E isso pode dar aquele empurrãozinho para você precisar contratar crédito rotativo para fechar o mês.
Dicas práticas para sair do endividamento
Se você já faz parte das estatísticas do Serasa – ou está a beira de cair neste abismo – felizmente, ainda é possível sair dessa.
O primeiro passo, em vez de se culpar, é descobrir onde está a dívida e o custo dela.
Então, sair do vermelho deve ser o seu principal foco.
Mas, para isso, é preciso estratégia e ação.
Sendo assim, encare o problema de frente, liste todas as suas dívidas e identifique as taxas de juros de cada uma.
Mas, neste caso, não vale olhar somente a taxa de juros, aquela que o banco divulga, mas, sim, o CET, que é o custo total da dívida, que inclui todas as taxas.
Dessa forma, priorize o pagamento daquelas dívidas mais caras.
Ou seja, as que possuem juros compostos mais altos, pois isso pode estar corroendo o seu dinheiro.
Neste caso, outra estratégia é buscar empréstimos com taxas menores para quitar dívidas com juros altos.
Além disso, você pode aproveitar os feirões realizados pelo Serasa para quitar suas dívidas com um preço mais em conta, aproveitando os descontos.

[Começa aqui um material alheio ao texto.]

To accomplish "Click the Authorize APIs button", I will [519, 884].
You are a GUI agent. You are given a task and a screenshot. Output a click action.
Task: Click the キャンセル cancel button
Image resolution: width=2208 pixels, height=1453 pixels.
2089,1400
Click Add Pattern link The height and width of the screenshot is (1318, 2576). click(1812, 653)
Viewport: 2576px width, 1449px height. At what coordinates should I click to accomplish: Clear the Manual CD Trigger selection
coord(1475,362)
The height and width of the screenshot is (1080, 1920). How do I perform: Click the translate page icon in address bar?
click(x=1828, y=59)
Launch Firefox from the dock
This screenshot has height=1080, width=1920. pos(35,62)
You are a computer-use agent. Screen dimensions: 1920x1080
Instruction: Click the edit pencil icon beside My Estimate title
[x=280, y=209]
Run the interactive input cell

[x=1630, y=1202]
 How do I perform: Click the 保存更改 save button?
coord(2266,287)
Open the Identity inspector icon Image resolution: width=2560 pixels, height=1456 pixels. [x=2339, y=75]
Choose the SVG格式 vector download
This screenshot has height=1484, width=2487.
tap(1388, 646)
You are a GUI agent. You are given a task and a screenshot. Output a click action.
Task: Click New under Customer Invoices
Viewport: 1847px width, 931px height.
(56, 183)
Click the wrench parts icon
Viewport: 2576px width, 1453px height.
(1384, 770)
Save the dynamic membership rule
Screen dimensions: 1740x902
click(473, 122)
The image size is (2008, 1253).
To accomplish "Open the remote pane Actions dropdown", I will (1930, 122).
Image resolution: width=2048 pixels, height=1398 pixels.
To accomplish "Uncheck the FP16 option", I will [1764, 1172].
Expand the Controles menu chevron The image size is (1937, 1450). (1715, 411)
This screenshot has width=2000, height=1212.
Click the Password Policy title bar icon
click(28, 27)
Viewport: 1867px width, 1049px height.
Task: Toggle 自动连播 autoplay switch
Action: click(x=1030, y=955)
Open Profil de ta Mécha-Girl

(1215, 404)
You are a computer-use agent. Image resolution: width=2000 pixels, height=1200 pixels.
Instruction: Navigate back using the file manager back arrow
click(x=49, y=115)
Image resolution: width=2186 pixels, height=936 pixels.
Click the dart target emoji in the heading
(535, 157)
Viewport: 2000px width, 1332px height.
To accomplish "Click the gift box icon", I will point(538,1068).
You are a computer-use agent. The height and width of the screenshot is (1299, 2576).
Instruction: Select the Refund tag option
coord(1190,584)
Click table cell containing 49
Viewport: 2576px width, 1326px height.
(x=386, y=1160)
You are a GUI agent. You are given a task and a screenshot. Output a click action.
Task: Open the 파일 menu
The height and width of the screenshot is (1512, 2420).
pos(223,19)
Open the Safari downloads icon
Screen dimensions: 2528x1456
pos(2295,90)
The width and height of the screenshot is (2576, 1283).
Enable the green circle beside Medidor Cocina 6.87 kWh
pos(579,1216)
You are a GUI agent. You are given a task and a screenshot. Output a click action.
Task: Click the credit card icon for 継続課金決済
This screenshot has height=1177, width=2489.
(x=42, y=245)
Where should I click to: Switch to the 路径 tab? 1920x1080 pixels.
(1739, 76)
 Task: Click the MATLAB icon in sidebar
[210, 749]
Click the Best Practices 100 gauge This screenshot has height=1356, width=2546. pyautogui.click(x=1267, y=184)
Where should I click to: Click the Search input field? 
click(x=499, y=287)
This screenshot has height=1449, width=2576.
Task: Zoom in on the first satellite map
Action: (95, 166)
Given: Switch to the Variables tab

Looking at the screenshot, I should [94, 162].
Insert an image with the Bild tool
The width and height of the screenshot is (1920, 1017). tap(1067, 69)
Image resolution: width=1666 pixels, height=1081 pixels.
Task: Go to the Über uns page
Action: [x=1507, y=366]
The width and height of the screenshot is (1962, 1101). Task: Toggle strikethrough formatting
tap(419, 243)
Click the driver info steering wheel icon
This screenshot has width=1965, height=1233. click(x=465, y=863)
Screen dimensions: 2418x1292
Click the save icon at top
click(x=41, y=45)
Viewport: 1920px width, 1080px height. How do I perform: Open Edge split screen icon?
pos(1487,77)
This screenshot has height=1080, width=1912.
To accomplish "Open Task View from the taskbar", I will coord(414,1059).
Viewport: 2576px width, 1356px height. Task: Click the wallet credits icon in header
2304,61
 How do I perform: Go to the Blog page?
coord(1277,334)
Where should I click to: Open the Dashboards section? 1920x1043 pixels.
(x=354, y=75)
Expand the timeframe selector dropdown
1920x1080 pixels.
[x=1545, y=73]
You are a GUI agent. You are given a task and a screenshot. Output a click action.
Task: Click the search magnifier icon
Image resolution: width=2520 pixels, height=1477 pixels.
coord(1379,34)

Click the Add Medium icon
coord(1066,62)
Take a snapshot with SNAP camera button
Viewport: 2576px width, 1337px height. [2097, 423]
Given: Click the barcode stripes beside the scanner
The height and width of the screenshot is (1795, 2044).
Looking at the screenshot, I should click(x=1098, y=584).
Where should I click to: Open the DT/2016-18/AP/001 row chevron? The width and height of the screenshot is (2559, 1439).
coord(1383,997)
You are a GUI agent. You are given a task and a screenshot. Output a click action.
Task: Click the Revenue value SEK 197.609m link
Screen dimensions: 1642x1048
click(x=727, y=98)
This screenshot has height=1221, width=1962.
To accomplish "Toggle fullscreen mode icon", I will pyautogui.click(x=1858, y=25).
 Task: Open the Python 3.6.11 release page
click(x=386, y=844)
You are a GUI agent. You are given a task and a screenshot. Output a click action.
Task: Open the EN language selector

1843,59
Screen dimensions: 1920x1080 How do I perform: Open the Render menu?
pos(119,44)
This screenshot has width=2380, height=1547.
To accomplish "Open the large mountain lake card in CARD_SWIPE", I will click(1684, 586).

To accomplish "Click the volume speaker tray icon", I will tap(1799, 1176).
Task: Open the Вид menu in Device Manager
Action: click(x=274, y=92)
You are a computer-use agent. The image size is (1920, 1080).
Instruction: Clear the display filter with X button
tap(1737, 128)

Veja como não cair na armadilha do endividamento
Então, para não cair na cilada do endividamento – ou se você já está com o nome sujo – que tal conquistar um fôlego extra nas suas finanças?
Dessa forma, saiba que o equilíbrio financeiro depende da sua postura frente ao crédito fácil – e caro.
Saiba que o cheque especial e o limite do cartão não são renda, eles funcionam como um empréstimo – caro – do banco.
Outra dica é começar a economizar ou guardar algum dinheiro, mesmo que seja um valor pequeno.
Ou seja, com a Selic a 15%, deixar qualquer valor em um CDB que rende 100% do CDI é uma boa maneira de começar a criar um fundo emergencial.
Dessa forma, você fica um pouco mais longe do endividamento, que, muitas vezes, nasce quando acontece algum imprevisto financeiro e não há saldo para pagar esta conta.
A importância da educação financeira
Por fim, mesmo que a gente tenha mostrado que o endividamento é um problema estrutural, você não pode se eximir de culpa.
Saber que o endividamento não é falha pessoal pode tirar o peso das suas costas, e, de certa forma, te deixar mais vulnerável.
Dessa forma, entender como funcionam os juros compostos pode te deixar longe das ciladas do empréstimo e do endividamento.
Então, saiba que a educação financeira deve ser seu próximo passo, a fim de entender como o mercado financeiro funciona para não ser presa fácil.
Pro fim, proteja sua mente da culpa e seu bolso dos juros, simples assim, pois sempre dá para recomeçar a cuidar melhor das finanças.